_Text to read:_
Iranian elections – the illusion of democracy

With Iranian Parliamentary elections scheduled for 26th February attention will once again focus upon the Islamic Republic for any signs of change following the recent rapprochement with the West.  Jane Green reports.

Iran’s return to the international fold has been negotiated over a long period, and is not without caveats, but certainly marks a significant change in relations with the United States and European Union in particular.

While the focus of attention has been on negotiations relating to Iran’s domestic nuclear energy programme there is no indication that human rights has been on the agenda as part of any discussions.  The international business community are keen to cut the kind of deals which will boost their profits but the position for Iranian trade union and opposition activists is unlikely to look very different.

The visit of Iranian President  Rouhani to Italy and France  will no doubt have sealed the Airbus deal  but that will not free a single unjustly imprisoned trade unionist in Iran.

By the same token the up and coming elections in Iran are little more than the veneer of democracy, as the ability to stand is tightly controlled by the Guardian Council and the Supreme Leader, Ayotollah Ali Khamenei.

_Description of the task:_
Return the text about the Iranian elections in full, unchanged, word for word. Rely only on the text about the Iranian elections.

_Data excerpt:_
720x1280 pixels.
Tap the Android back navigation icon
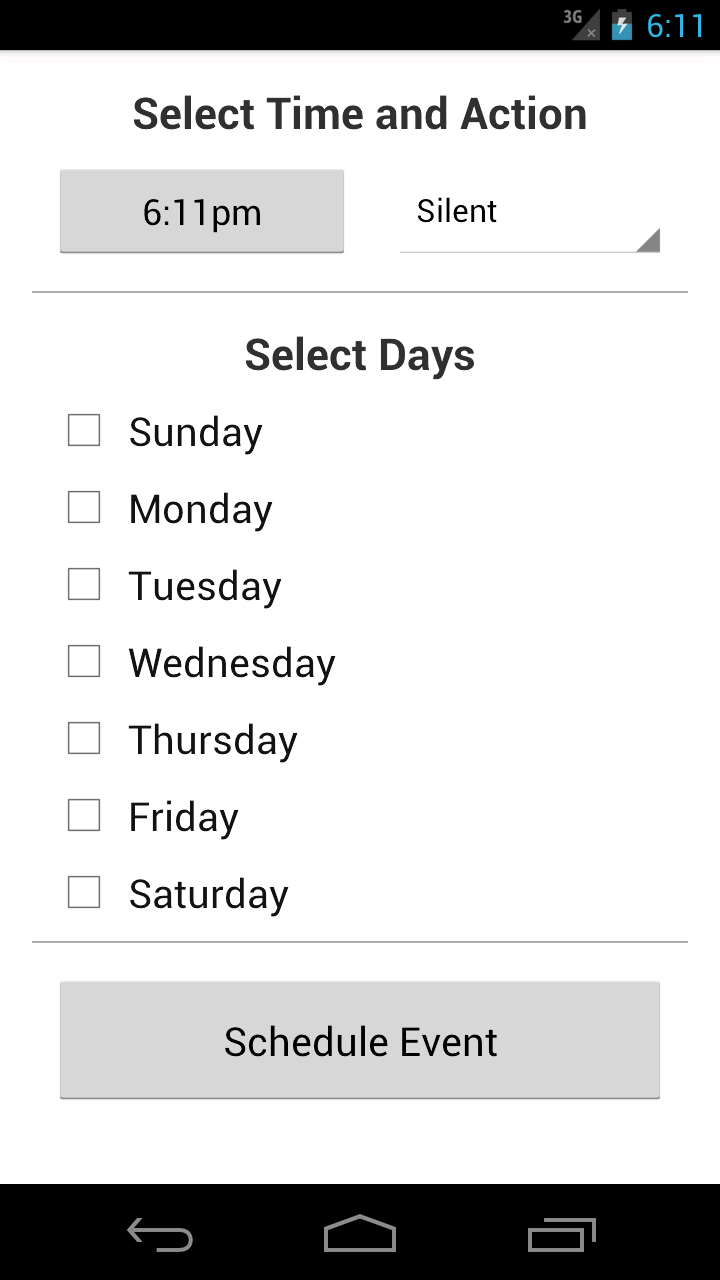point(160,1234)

_Task solution:_
Iranian elections – the illusion of democracy

With Iranian Parliamentary elections scheduled for 26th February attention will once again focus upon the Islamic Republic for any signs of change following the recent rapprochement with the West.  Jane Green reports.

Iran’s return to the international fold has been negotiated over a long period, and is not without caveats, but certainly marks a significant change in relations with the United States and European Union in particular.

While the focus of attention has been on negotiations relating to Iran’s domestic nuclear energy programme there is no indication that human rights has been on the agenda as part of any discussions.  The international business community are keen to cut the kind of deals which will boost their profits but the position for Iranian trade union and opposition activists is unlikely to look very different.

The visit of Iranian President  Rouhani to Italy and France  will no doubt have sealed the Airbus deal  but that will not free a single unjustly imprisoned trade unionist in Iran.

By the same token the up and coming elections in Iran are little more than the veneer of democracy, as the ability to stand is tightly controlled by the Guardian Council and the Supreme Leader, Ayotollah Ali Khamenei.